Animal careers usually need some sort of animal certification. Not too long ago I wrote about how to determine if an online course was worth the investment of time or money.
Today I thought I would talk a little bit about animal certifications.
In a lot of situations, certifications are only worth the paper they are printed on.
However, if you are in a specific industry, recognized certifications mean that your education is more timely and more effective than an outdated diploma.
For instance, I consulted with someone recently who had a diploma in oceanography. The problem was that her degree was from the the 1970s and she has not done any work in that industry since.
The vast changes in technology and the amazing discoveries within that realm mean that she is not current in her field.
To keep up with change you can join professional organizations and find out what continuing education programs are offered and learn from colleagues or experts just where to go for them.
Personally, I am constantly enrolled in continuing education programs.
In fact, I just received a certificate from a recognized professional organization.

## Data lines
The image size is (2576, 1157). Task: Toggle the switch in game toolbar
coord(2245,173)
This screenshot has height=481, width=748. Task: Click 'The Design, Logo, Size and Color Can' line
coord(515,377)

## Required task
In the text on animal certifications, what field was the outdated diploma in?

## Final answer
Oceanography.